One problem is that seniors are swallowing a lot of pills. But what causes this problem in the first instance is that physicians are over-prescribing opioids, said multiple sources, including physicians. That is easy to say. The harder thing, said multiple physicians, is deciding this patient needs an opioid, but that one does not. That is because pain is a personal phenomenon, and a physician is in no position to decide that Joe Senior is lying about how much pain his arthritis causes.

 

Ask Joe or Judy Senior, on a scale of 1 to 10, where do you score your pain - and in many cases the immediate answer is 12. That is when an opioid prescription gets written. "Physicians are in a conundrum," said Timothy Legg, a medical reviewer for Healthline.com. "They are trying to be judicious about prescribing, but they also want to treat pain." 

What will stop the physician from too swiftly writing the prescription? "Physicians need to look for alternative ways to manage long-term pains," said Reynolds. "They also need to talk with their patients about the options for managing pain."

A lot of doctors frankly are doing neither. It is faster to write a prescription than it is to have a talk about a complicated subject.

And at least some physicians want to continue to have opioids in their medicine chest. "We are going way overboard in trying to stop senior use of opioids," said Landsverk. She pointed out that some common alternatives - such as Motrin - are associated with blood pressure spikes in seniors who already have high blood pressure. That is a very risky result.

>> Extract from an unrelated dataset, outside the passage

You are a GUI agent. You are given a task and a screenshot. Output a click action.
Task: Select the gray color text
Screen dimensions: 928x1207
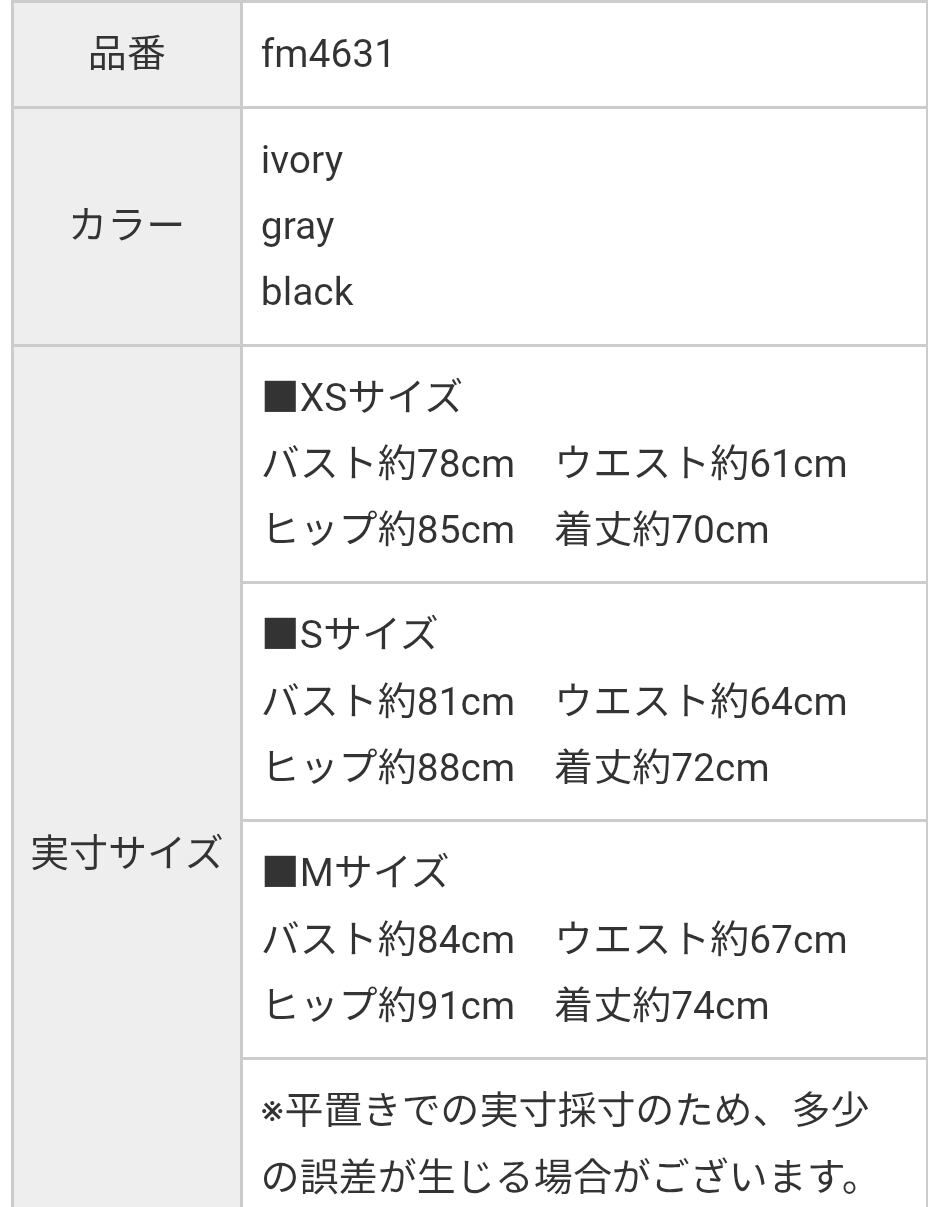(x=297, y=226)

Landsverk added: "Everything has to be person centered. Health care providers have to follow up more closely with the patient to find out how he/she is handling the opioid." Do that, she suggested, and in many cases opioids can be safely prescribed and consumed.

Know this, however: nobody thinks there is an easy, short-term fix for seniors and opioids. Seniors have pain, and opioids fix pain. At least that is how many - both seniors and doctors - now see matters.